On the other hand, subspace mining algorithms  try to find a suitable subset of the original feature space in which (dis)similar items can be found. Unfortunately, current subspace mining algorithms originating from the theoretical data mining field are often not applicable on real-world data. For example, the mass spectrometry quality control data is characterized by a high dimensionality. Due to the curse of dimensionality, most existing algorithms either fail or have an excessive run time, or result into a degenerate subspace cluster detection. Therefore, practical and sound algorithms are mandatory, which is why we have developed a novel subspace clustering algorithm that takes these considerations into account.

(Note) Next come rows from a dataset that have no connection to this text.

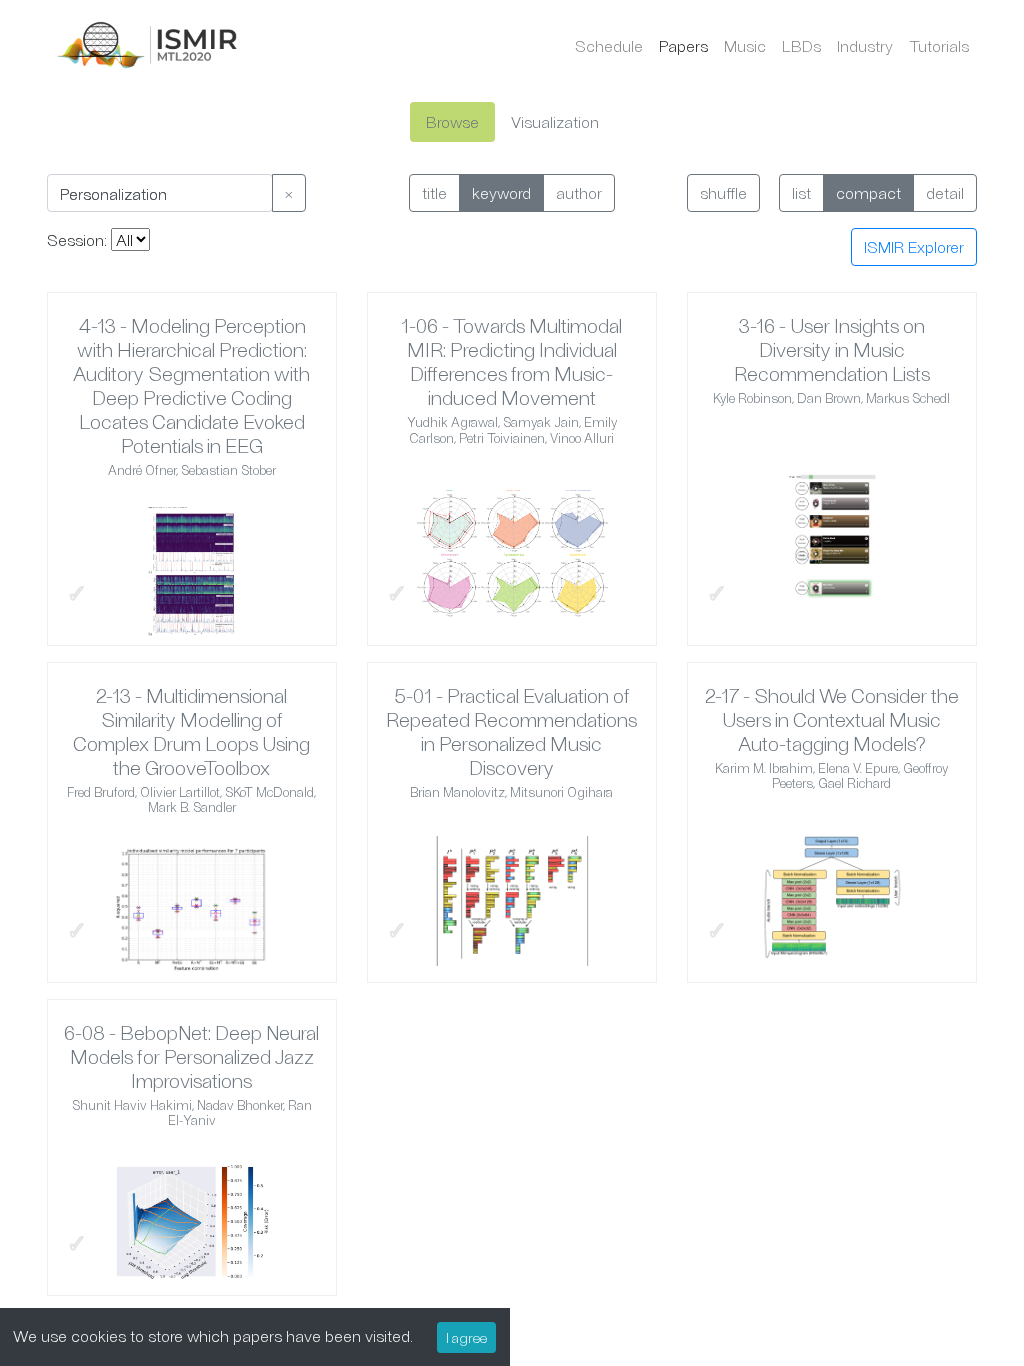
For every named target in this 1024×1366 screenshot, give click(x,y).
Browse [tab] (452, 121)
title (434, 192)
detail (945, 192)
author (579, 192)
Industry (865, 45)
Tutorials (939, 45)
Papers (683, 45)
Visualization (555, 121)
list (801, 192)
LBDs (801, 45)
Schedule (609, 45)
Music (745, 45)
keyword (501, 192)
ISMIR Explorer (914, 246)
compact (868, 192)
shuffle (723, 192)
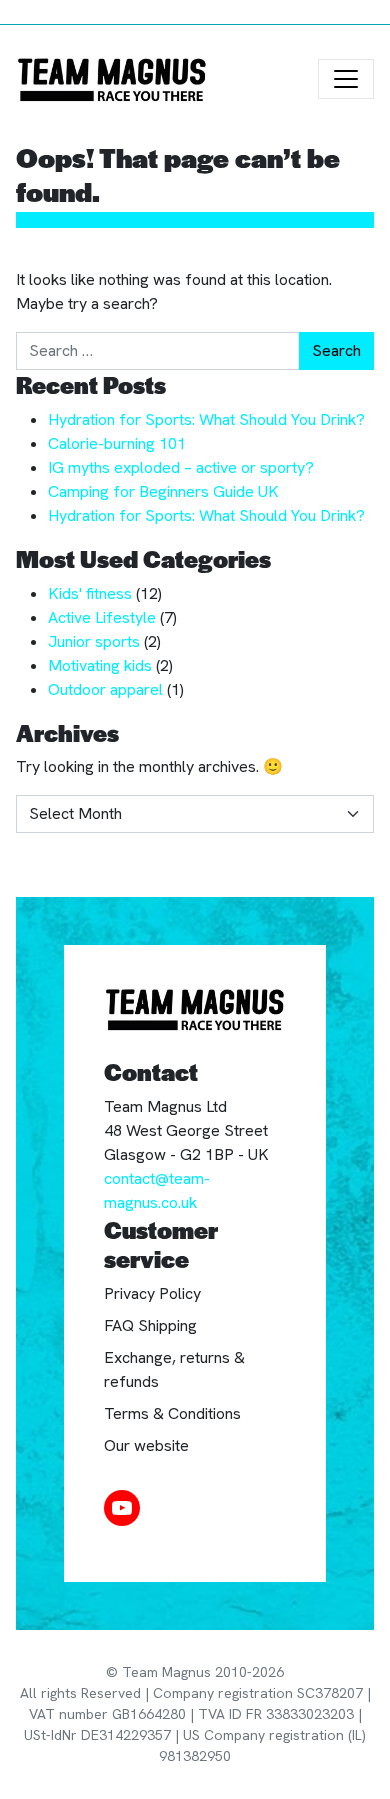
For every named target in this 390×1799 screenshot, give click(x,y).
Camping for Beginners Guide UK (163, 491)
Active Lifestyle (102, 617)
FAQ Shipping (150, 1325)
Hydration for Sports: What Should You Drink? (206, 419)
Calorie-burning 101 (117, 443)
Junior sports (94, 641)
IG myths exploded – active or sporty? (181, 467)
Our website (146, 1445)
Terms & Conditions (172, 1413)
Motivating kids (100, 665)
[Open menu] (346, 79)
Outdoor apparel (105, 689)
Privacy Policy (152, 1293)
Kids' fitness (90, 593)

Using this subspace clustering algorithm we can detect prevalent subspace clusters indicating normal mass spectrometer behavior, as well as subspace outliers indicating unexpected or faulty behavior.
The awareness has risen that suitable quality control information is mandatory to assess the validity of a mass spectrometry experiment. Recently there have been efforts to standardize this quality control information, which will facilitate its dissemination along with experimental data . This will result in a large amount of as of yet untapped information, which can be leveraged by making use of specific data mining techniques in order to harness the full power of this new information.
We have developed a novel and practical subspace clustering algorithm which takes into account the high dimensionality of the data. Current results yield a wide range of quality control parameters indicating correct or faulty behavior. These patterns could subsequently be used to optimized mass spectrometry instrument settings.
1) Rudnick, P. A. et al. Performance metrics for liquid chromatography-tandem mass spectrometry systems in proteomics analyses. Molecular & Cellular Proteomics 9, 225–241 (2010).
2) Wang, X. et al. QC metrics from CPTAC raw LC-MS/MS data interpreted through multivariate statistics. Analytical Chemistry 86, 2497–2509 (2014).
3) Müller, E., Günnemann, S., Assent, I. & Seidl, T. Evaluating clustering in subspace projections of high dimensional data. Proceedings of the VLDB Endowment 2, 1270–1281 (2009).
4) Walzer, M. et al. qcML: An exchange format for quality control metrics from mass spectrometry experiments. Molecular & Cellular Proteomics 13, 1905–1913 (2014).